Staf pengajar Indonesia Jentera School of Law (IJSL), Bivitri Susanti menilai hal terpenting pedoman bagi penyidik/penuntut umum KPK atau kejaksaan harus membuktikan niat jahat (mens rea) ketika mengurai unsur “merugikan keuangan negara” dan unsur ‘kesengajaan’ ketika mengurai unsur ‘memperkaya orang lain atau korporasi’. Sebab, tidak semua unsur kerugian negara berindikasi niat jahat karena kesengajaan untuk melakukan korupsi.

“Seperti kasus Hotasi menurut BPK ada kerugian negara. Persoalannya apa itu dilakukan dengan sengaja atau hanya maladiministrasi dalam arti ada kesalahan pengelolaan keuangan yang mengakibatkan kerugian negara?” kata Bivitri Susanti.

Dia melanjutkan apabila unsur kerugian negara disebabkan karena tindakan maladministrasi, maka hukumannya hanya sanksi administratif.
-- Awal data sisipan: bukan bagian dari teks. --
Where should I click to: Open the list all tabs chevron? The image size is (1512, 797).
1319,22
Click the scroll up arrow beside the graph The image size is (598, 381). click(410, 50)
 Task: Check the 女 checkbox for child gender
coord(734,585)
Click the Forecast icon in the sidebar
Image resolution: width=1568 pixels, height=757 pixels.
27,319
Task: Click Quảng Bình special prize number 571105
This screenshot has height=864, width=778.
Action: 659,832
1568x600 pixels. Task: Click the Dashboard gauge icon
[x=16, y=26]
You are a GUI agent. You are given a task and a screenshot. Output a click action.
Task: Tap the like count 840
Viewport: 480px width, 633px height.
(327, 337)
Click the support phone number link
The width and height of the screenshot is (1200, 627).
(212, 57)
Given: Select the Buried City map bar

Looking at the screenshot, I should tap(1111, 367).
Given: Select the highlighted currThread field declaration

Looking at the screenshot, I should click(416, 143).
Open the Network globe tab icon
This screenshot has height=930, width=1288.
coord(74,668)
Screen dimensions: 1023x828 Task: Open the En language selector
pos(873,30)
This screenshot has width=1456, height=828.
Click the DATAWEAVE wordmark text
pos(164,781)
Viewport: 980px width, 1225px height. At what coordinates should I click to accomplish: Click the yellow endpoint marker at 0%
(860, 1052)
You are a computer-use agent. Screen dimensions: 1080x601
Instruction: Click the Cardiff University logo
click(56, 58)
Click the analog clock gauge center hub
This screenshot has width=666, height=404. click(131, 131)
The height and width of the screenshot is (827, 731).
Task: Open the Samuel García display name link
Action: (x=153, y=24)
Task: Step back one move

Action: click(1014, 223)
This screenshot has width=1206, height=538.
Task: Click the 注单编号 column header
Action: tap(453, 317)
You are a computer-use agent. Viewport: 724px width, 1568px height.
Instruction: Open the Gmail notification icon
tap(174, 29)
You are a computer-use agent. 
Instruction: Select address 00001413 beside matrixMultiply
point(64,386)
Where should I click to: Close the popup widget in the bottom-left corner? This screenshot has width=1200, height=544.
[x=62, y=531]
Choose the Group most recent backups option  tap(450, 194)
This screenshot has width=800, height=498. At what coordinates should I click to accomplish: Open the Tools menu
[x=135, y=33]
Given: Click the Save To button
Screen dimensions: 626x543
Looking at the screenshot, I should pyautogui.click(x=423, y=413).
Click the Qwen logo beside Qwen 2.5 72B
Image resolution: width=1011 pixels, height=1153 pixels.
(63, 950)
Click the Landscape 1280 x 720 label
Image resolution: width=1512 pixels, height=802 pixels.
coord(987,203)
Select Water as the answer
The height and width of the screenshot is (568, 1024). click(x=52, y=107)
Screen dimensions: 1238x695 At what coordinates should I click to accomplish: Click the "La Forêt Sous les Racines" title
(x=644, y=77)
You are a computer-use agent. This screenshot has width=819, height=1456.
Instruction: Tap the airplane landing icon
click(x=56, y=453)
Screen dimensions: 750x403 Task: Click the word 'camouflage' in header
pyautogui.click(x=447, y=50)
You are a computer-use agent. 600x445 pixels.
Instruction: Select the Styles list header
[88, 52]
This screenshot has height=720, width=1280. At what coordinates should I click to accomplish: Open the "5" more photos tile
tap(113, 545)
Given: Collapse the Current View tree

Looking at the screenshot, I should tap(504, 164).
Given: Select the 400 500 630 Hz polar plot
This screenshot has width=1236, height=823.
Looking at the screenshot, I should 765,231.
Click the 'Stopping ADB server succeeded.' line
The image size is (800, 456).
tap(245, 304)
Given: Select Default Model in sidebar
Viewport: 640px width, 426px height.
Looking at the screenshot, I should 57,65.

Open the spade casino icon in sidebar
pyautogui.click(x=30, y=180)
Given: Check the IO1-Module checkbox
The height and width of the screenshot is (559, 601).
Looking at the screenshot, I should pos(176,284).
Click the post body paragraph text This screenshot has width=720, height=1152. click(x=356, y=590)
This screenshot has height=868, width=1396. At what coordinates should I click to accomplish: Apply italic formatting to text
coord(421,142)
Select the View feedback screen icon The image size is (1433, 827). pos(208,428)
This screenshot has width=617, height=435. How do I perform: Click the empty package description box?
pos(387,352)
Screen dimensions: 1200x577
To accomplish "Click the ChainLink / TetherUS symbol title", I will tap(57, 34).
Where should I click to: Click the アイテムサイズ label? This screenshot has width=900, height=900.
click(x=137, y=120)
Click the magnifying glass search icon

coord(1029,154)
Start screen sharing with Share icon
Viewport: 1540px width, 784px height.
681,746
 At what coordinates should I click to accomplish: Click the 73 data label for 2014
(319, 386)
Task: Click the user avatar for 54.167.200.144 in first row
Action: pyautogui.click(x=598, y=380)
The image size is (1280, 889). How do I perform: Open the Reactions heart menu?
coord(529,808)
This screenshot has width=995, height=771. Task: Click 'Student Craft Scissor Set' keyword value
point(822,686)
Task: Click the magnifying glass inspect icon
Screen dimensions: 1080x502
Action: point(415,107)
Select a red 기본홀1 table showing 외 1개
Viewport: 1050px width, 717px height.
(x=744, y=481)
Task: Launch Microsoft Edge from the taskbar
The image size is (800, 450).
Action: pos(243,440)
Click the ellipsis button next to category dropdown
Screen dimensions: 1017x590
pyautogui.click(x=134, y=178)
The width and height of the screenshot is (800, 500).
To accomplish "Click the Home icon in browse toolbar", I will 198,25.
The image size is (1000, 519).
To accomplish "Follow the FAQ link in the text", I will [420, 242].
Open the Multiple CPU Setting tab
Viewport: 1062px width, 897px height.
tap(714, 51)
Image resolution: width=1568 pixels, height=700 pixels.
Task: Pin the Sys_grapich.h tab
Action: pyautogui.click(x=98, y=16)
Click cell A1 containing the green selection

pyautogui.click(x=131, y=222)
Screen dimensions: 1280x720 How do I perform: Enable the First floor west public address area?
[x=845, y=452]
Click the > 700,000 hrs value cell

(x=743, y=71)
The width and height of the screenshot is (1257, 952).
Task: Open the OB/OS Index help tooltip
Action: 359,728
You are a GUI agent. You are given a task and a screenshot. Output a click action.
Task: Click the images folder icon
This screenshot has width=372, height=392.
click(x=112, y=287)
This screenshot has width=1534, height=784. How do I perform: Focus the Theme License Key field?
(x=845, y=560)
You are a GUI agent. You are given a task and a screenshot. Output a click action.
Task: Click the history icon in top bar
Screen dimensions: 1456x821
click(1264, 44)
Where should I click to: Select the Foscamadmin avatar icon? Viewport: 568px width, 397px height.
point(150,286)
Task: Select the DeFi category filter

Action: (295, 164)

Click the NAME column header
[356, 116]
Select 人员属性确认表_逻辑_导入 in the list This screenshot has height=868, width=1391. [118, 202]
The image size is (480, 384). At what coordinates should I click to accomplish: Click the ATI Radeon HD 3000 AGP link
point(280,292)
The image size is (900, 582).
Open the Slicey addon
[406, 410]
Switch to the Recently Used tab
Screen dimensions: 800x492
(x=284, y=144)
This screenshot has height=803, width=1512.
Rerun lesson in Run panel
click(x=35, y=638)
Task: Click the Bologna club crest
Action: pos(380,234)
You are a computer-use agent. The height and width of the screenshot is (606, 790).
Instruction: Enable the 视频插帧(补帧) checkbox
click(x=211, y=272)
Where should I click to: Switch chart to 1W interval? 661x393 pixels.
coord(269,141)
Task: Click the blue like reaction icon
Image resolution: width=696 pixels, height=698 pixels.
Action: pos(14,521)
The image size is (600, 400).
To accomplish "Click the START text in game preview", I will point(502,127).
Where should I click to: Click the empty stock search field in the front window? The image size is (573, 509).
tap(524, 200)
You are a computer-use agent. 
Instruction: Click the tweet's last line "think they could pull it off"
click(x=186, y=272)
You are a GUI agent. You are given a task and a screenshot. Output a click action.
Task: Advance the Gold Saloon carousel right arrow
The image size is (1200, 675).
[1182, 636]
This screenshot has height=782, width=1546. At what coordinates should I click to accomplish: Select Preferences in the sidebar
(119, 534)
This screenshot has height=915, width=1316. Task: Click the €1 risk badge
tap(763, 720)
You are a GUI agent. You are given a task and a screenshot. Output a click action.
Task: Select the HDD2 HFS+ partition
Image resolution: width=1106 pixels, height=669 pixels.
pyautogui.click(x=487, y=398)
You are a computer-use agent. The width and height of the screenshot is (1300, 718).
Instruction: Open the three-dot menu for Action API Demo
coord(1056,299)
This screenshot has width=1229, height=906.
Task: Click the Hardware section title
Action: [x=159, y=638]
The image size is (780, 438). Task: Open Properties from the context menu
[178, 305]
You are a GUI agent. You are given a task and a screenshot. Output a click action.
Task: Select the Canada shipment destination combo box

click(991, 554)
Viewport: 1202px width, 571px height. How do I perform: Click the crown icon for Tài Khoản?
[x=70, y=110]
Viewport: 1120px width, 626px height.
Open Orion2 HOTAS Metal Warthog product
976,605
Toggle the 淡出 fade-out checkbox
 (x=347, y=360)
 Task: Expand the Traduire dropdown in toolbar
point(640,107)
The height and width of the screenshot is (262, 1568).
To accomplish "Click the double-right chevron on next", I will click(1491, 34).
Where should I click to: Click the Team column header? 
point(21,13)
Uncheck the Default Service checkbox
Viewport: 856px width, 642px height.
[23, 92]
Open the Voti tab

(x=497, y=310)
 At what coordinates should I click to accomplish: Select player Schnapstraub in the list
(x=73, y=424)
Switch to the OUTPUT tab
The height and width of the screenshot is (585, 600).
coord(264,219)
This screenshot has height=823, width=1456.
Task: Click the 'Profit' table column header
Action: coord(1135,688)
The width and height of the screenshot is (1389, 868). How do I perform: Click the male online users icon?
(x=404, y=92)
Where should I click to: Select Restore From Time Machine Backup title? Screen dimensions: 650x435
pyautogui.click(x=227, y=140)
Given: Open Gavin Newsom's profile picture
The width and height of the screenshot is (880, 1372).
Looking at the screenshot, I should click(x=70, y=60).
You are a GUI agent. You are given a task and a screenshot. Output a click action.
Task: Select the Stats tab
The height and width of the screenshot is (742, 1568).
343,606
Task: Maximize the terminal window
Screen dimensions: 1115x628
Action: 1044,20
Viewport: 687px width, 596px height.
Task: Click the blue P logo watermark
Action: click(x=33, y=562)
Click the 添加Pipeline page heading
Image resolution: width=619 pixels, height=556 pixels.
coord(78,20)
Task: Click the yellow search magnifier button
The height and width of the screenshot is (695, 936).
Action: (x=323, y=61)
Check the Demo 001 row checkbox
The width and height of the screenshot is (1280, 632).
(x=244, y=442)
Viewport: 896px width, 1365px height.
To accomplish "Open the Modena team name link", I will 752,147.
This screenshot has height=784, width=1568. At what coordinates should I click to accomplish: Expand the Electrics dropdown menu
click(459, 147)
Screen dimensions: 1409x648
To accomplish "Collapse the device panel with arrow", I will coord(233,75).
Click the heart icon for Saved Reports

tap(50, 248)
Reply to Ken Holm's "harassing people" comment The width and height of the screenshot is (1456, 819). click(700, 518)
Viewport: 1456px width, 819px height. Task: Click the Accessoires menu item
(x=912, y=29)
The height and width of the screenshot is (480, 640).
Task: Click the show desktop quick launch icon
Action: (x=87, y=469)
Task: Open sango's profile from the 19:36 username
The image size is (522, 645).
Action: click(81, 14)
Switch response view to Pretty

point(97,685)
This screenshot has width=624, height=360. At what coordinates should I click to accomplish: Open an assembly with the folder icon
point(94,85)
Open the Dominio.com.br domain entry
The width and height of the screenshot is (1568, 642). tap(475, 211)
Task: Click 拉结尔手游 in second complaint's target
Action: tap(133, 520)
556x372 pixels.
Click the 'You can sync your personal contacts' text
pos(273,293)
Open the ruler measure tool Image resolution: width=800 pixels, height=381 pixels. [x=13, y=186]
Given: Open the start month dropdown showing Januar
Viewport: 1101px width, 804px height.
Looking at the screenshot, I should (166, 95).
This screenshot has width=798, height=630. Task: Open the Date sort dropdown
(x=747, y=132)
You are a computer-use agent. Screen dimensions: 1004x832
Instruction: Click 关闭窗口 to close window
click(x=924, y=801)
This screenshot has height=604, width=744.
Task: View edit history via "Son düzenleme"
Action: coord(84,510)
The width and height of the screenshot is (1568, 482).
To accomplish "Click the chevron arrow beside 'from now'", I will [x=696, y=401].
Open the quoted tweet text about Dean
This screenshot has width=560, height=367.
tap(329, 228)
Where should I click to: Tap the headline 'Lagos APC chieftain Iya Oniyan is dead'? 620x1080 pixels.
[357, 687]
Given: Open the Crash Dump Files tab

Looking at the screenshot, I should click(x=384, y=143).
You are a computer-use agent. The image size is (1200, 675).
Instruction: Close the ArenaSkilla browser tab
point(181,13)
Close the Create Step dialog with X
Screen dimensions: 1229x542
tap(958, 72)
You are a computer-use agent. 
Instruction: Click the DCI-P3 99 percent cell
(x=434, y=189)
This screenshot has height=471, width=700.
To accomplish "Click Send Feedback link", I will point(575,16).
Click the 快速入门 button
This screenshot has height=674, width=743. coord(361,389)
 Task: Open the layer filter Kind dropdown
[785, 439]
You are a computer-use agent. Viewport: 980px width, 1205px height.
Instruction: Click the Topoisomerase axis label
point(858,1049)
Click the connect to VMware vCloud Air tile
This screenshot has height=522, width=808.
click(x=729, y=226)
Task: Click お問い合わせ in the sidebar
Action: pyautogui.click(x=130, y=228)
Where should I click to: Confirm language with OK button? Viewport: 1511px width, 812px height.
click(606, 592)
Lain hal, ketika unsur kesengajaan (mens rea) yang masuk lingkup unsur ‘melawan hukum’ baru bisa dikategorikan memenuhi unsur tipikor. “Intinya, jangan sampai aparat penegak hukum fokus pada pembuktian unsur ‘kerugian keuangan negara’, tetapi unsur kesengajaan niat jahat juga harus dibuktikan,” sarannya.

Tak heran, kata dia, banyak pihak termasuk Presiden Jokowi melontarkan pernyataan bahwa penindakan tipikor membuat pejabat takut  mengambil keputusan terkait investasi. “Ini disebabkan penerapan pasal itu belum tepat dan lebih strict,”  katanya.

“Makanya, saya lebih setuju penerapan Pasal 2 dan Pasal 3 UU Tipikor di MA yang lebih strict (keras/tegas) ketika membuktikan unsur melawan hukum formil sekaligus melawan hukum materil”.